→ STATED EXERCISE
Begin at the first of the items and stop after the line that contains "click(x=1781, y=21)". Write those lines out again with "badge" changed to "tag", leaving everything else as it is.
+ + + +
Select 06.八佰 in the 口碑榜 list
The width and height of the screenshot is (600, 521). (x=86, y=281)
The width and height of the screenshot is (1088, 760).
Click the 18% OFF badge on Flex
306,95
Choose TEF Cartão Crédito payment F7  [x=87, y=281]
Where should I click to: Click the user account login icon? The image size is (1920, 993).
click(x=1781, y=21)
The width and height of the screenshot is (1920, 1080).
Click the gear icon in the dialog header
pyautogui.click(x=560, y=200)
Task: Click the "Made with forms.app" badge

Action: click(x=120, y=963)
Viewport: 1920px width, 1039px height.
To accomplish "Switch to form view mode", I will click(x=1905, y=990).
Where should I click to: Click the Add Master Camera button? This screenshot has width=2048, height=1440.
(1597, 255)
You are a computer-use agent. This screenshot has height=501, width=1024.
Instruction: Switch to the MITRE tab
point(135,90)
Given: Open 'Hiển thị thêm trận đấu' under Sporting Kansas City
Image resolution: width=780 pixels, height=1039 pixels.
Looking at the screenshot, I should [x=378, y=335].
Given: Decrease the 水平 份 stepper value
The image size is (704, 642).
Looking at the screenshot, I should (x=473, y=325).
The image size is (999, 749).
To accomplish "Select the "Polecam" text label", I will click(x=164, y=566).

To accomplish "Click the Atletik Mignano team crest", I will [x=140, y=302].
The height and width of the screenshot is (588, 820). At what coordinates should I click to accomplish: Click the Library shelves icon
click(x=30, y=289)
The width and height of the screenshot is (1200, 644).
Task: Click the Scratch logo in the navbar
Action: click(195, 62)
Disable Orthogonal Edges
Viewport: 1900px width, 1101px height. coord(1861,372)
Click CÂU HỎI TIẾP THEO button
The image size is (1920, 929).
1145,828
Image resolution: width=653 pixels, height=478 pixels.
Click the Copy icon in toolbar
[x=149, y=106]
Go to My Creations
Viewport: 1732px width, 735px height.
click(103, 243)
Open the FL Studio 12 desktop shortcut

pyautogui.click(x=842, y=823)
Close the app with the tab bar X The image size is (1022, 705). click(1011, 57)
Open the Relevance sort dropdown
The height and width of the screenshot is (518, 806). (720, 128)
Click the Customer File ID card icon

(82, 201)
+ + + +
→ TASK RESPONSE
Select 06.八佰 in the 口碑榜 list
The width and height of the screenshot is (600, 521). (x=86, y=281)
The width and height of the screenshot is (1088, 760).
Click the 18% OFF tag on Flex
306,95
Choose TEF Cartão Crédito payment F7  [x=87, y=281]
Where should I click to: Click the user account login icon? The image size is (1920, 993).
click(x=1781, y=21)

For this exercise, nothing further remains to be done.